# How I got openvpn up and running.

## will_k

Quick and dirty:

#emerge openvpn bridge-utils

add bridging and tap/tun to kernel

Device Drivers  --->Networking support  ---><M>     Universal TUN/TAP device driver support

Device Drivers  --->Networking support  --->Networking options  ---><M> 802.1d Ethernet Bridging

install & reboot with new kernel

#mkdir /dev/net

#mknod /dev/net/tun c 10 200

add "alias char-major-10-200 tun" to /etc/modules.conf if not there

#echo 1 > /proc/sys/net/ipv4/ip_forward

add "bridge" and "tun" to /etc/modules.autoload.d/kernel-2.x

reboot

nano-w /etc/init.d/net.tap0

"

#!/sbin/runscript

start() {

        ebegin "Bringing tap0 up"

        /usr/sbin/openvpn --mktun --dev tap0

        /sbin/ifconfig tap0 up

        eend $?

}

stop() {

        ebegin "Bringing tap0 down"

        /sbin/ifconfig tap0 down

        eend $?

}

"

#/etc/init.d/net.tap0 start

#rc-update add net.tap0 default

nano -w /etc/conf.d/bridge

"

bridge="br0"

bridge_br0_devices="tap0 eth0"

"

add "iface_eth0="0.0.0.0" iface_br0="dhcp" gateway="br0/x.x.x.x"" to /etc/conf.d/net

#/etc/init.d/net.eth0 restart

#/etc/init.d/bridge start

#rc-update add bridge default

#mkdir -p /etc/openvpn/tunnel1

#nano -w /etc/openvpn/tunnel1/local.conf

add

"remote x.x.x.x

dev tap0

secret key.txt

comp-lzo

ping 15

verb 4"

created a static key.txt file and sftp it to the remote site's /etc/openvpn/tunnel1

setup your firewall accordingly (use examples from openvpn's website)

/etc/init.d/openvpn start

rc-update add openvpn default

----------

## ElForesto

Thanks for making the howto. I'm running into a error when trying to start up net.tap0:

```
root@tblconstruction net # /etc/init.d/net.tap0 start

 * Bringing tap0 up...

Mon Jun 21 22:23:09 2004 0: Note: Cannot open TUN/TAP dev /dev/net/tun: No such device (errno=19)

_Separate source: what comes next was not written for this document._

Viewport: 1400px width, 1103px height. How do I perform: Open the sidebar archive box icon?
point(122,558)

Mon Jun 21 22:23:09 2004 1: Note: Attempting fallback to kernel 2.2 TUN/TAP interface

Mon Jun 21 22:23:09 2004 2: Cannot open TUN/TAP dev /dev/tap0: No such file or directory (errno=2)

Mon Jun 21 22:23:09 2004 3: Exiting

tap0: unknown interface: No such device                                   [ !! ]

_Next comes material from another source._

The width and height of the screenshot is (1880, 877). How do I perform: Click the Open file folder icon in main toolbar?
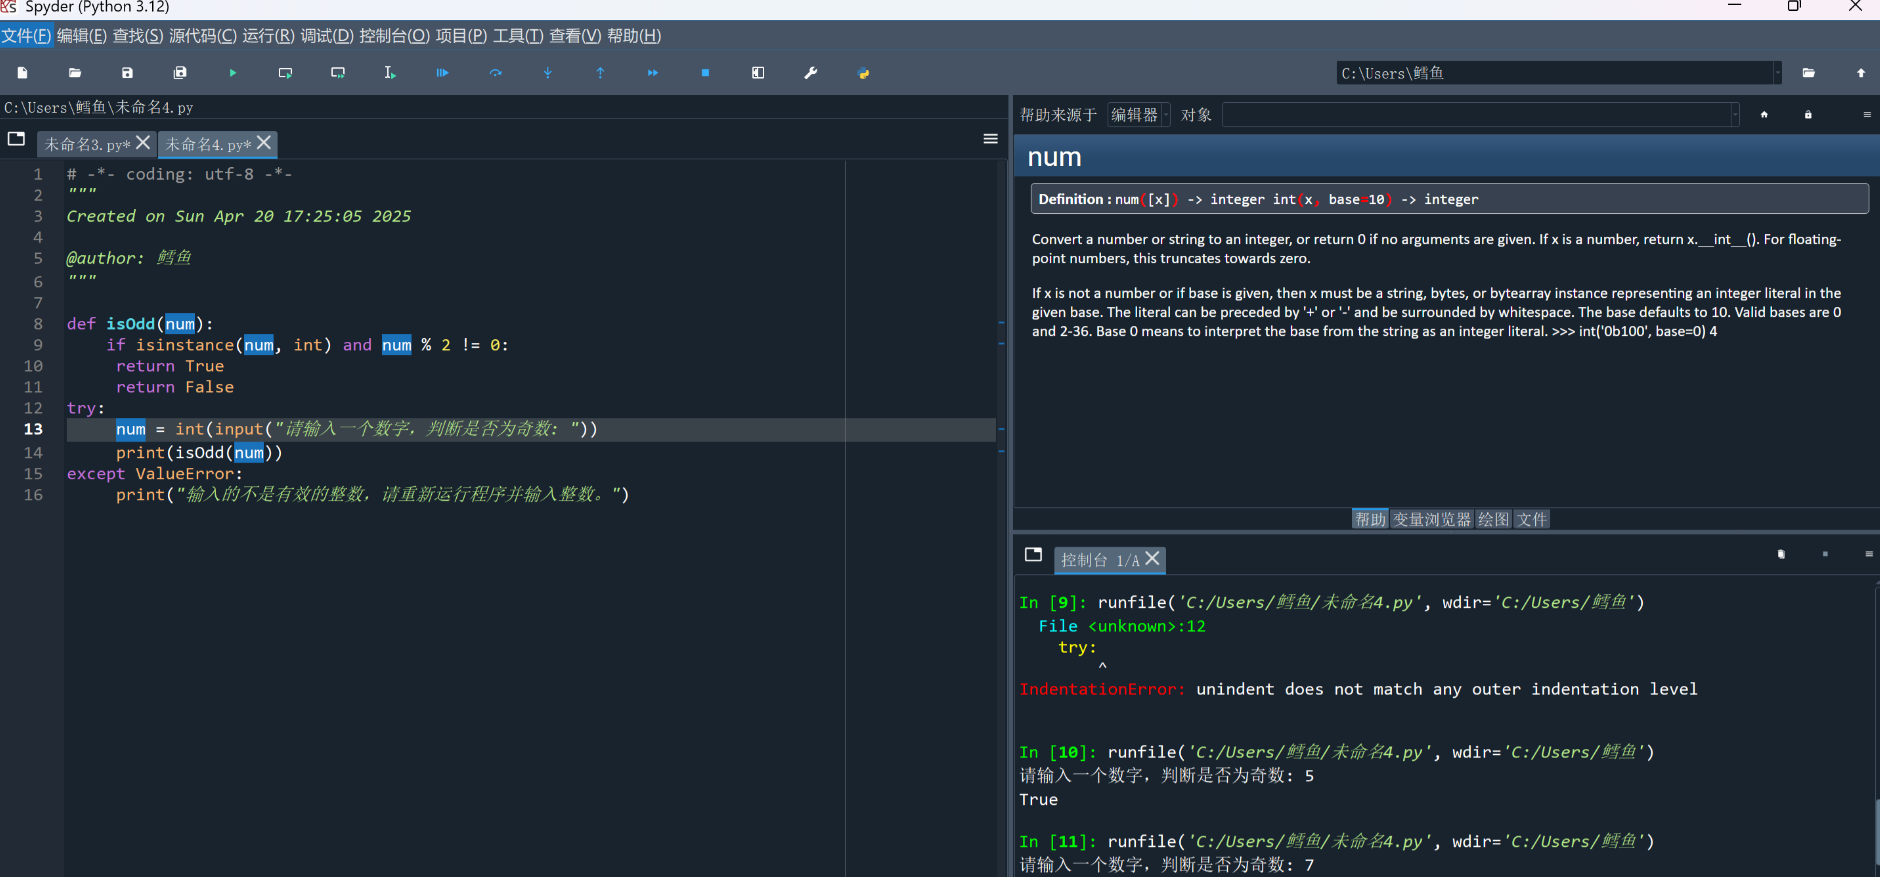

root@tblconstruction net #

```

I had followed all the steps to that point, and /dev/net/tun exists. Any thoughts?

----------

## will_k

Did you add tun to your /etc/modules.autoload.d/kernel-2.x ?

I did leave that out of the howto.

You need TUN/TAP device driver support built into the kernel AND loaded if its built as a module.  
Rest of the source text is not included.